Glyndebourne had last programmed Tristan for its 2021 season when, still grappling with the aftermath of COVID, a pared-back semi-staging seemed the only viable option. 2024 marked a full revival under Daniel Dooner of Nikolaus Lehnhoff’s staging, first seen in 2003, now a staple of the Glyndebourne repertoire. Some will disagree, but it is a difficult production to love. The use of lighting is interesting and thoughtful, aptly capturing the underlying philosophical context around the work, but it is otherwise dramatically inert, with interaction among singers limited and decidedly symbolic, killing any real sense of passion other than that generated by the voice. Roland Aeschlimann’s set is cumbersome: steps leading to a swirling frame which is meant to look philosophically weighty but, alas, at times feels more like the Toilet Bowl of Doom. This is directorial excess and it does the audience and Wagner a disservice to remove so much of the rough humanity and raw emotion from the work. Ironically, it is only in Act 3 in Tristan’s long scene with Kurwenal when there is any sense of life and realism; there’s more chemistry on display there than between the two lovers. Still, what a joy to see the final embrace between Tristan and Isolde before he expires: a hug of relief that at last gave a sense of something human between the two. The semi-staging in 2021, also overseen by Dooner, seemed to strike a better balance between personenregie and ritual symbolism.
With the general paucity of interaction between the cast, more emphasis is placed upon the singers to act with their voices. Stuart Skelton is well-known for his facility for Wagner and was deeply impressive as Tristan, showing a warmth and ease to his heldentenor. Dramatic without being parodic, Skelton brought his own shadings of light and dark to his singing, at his best in the massive duet of Act 2 and heaving himself around, wounded, in Act 3. His voice showed a touch of fatigue towards the end of the evening, but always carried above the orchestra, never sounding forced.
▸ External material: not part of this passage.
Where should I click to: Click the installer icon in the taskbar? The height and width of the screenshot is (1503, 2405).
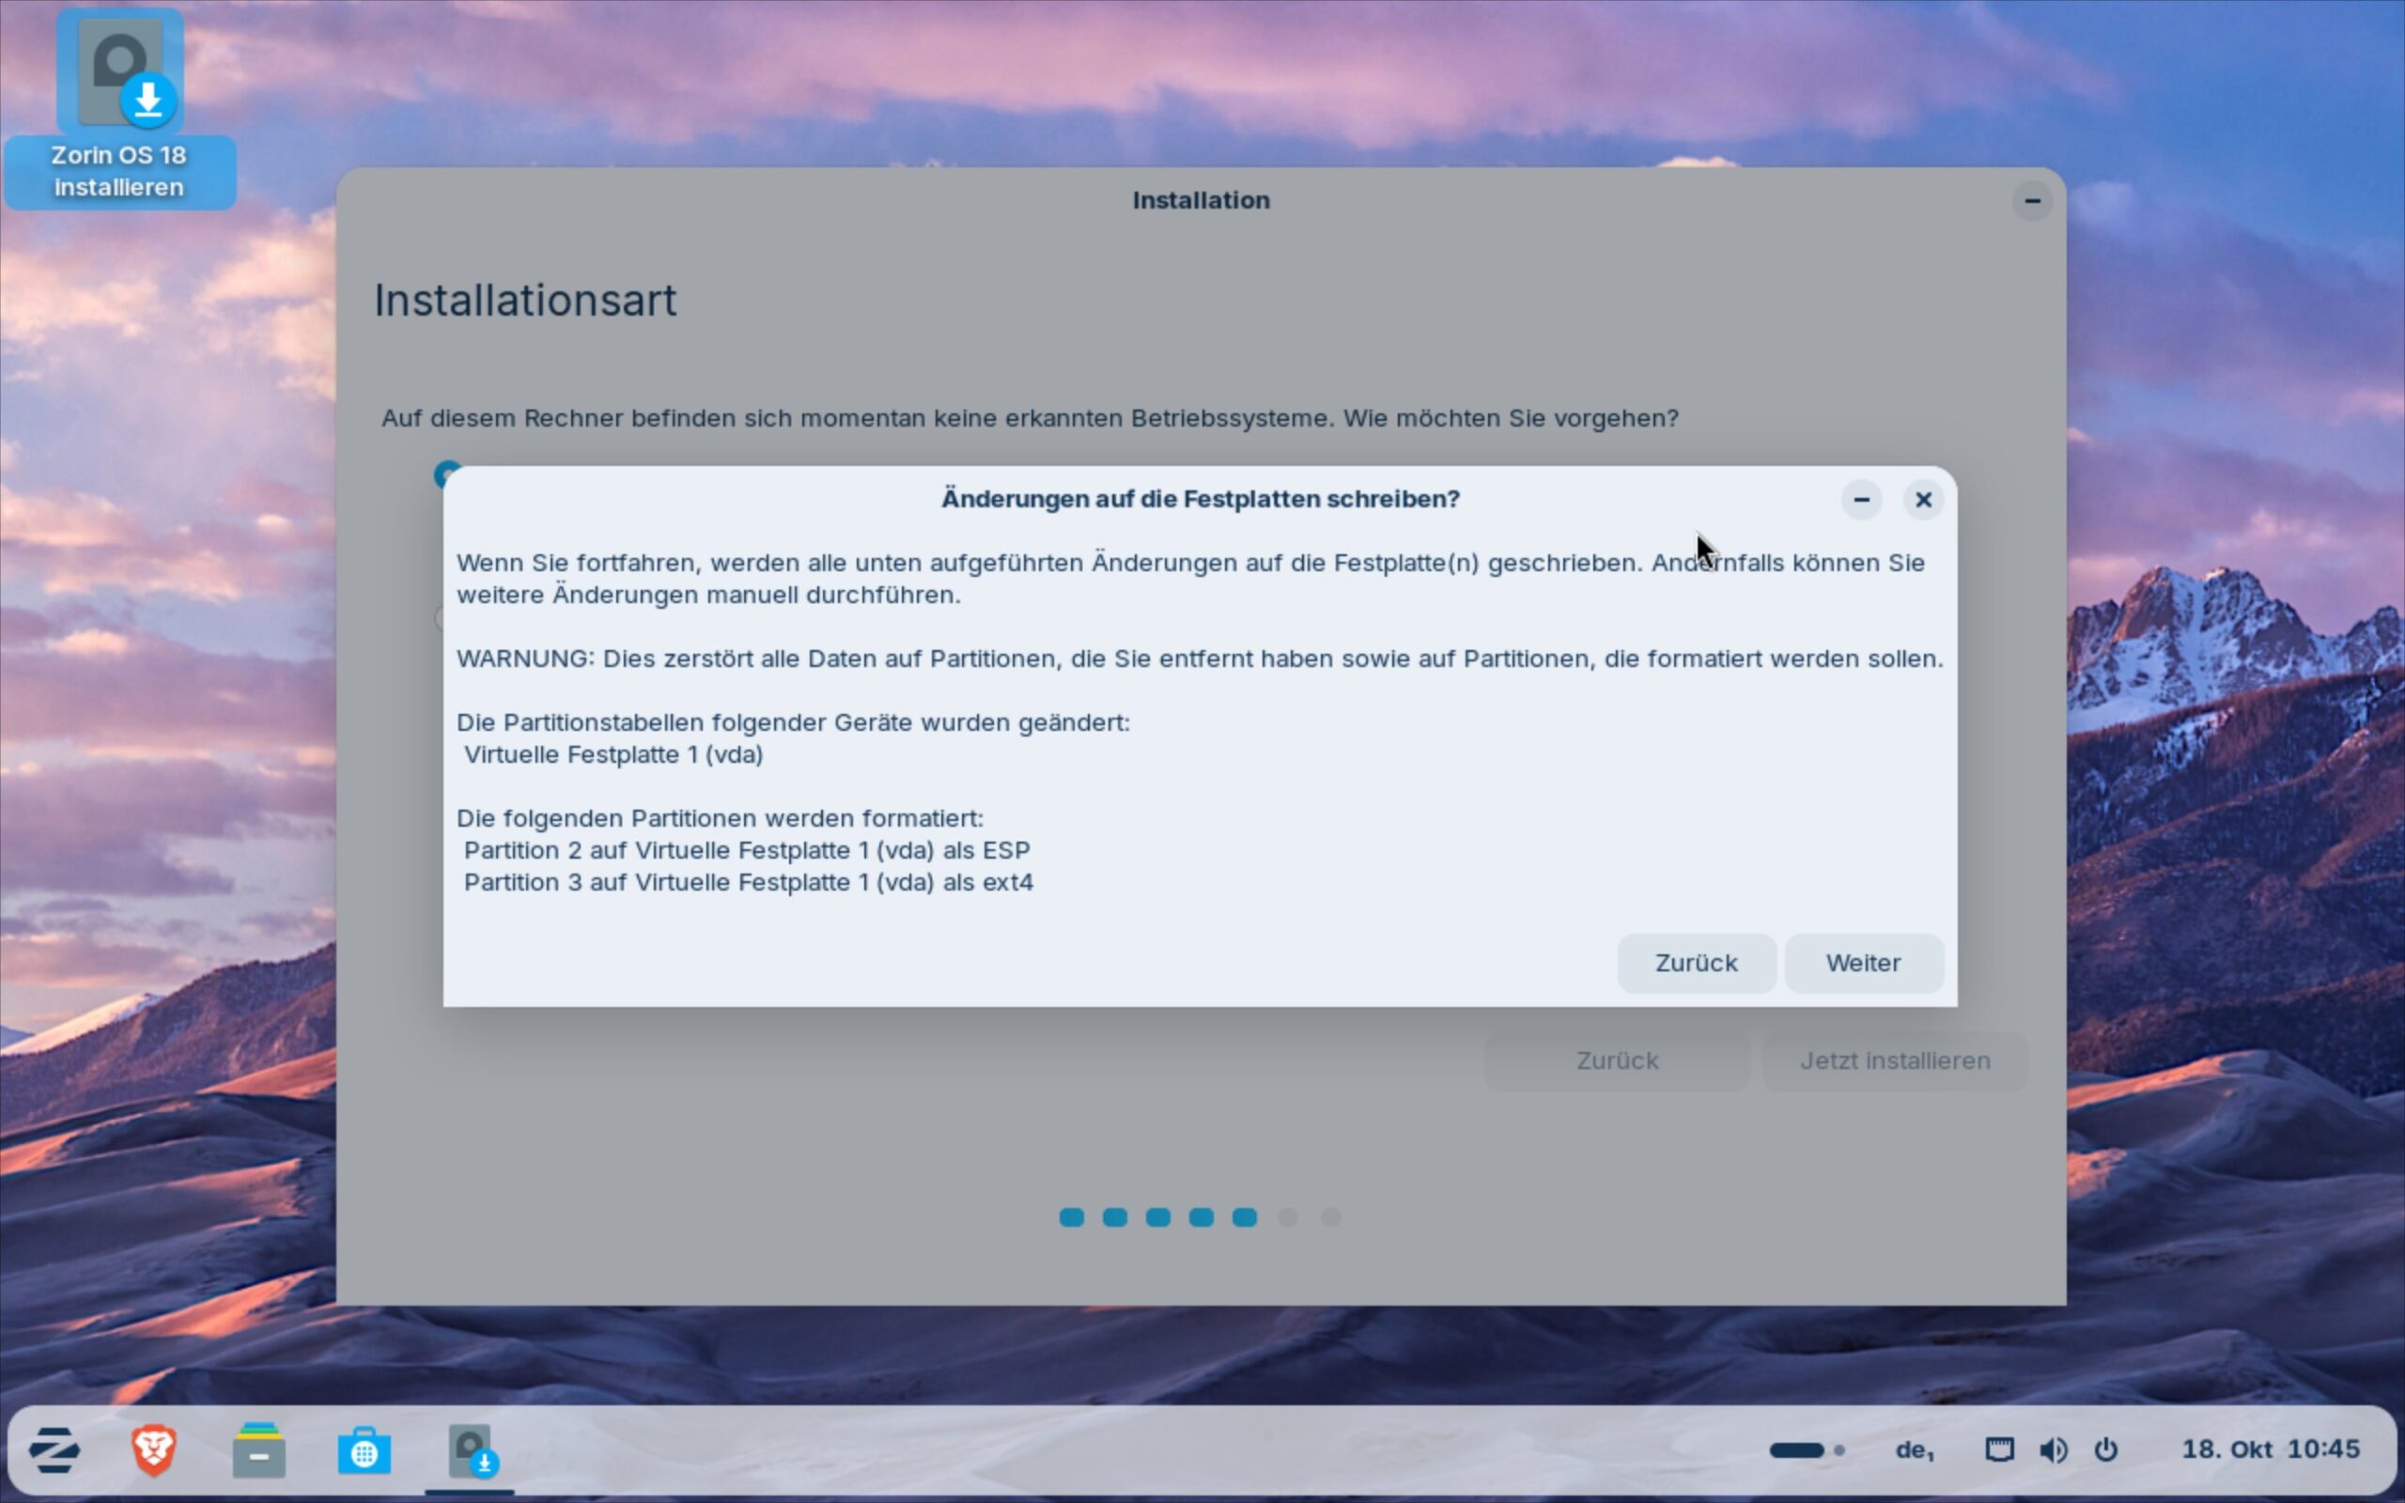pos(470,1451)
Miina-Liisa Värelä, who sang Isolde in the 2021 run, initially left me cold, but then as her scene in Act 1 with Tristan developed, so did a wonderful tone of irony and playful mockery. Värelä’s is not the thickest of voices and it showed a touch of astringency at its uppermost reaches, but her Liebestod, delivered from the rear of the stage, was beautifully phrased, with a keen sense of the text.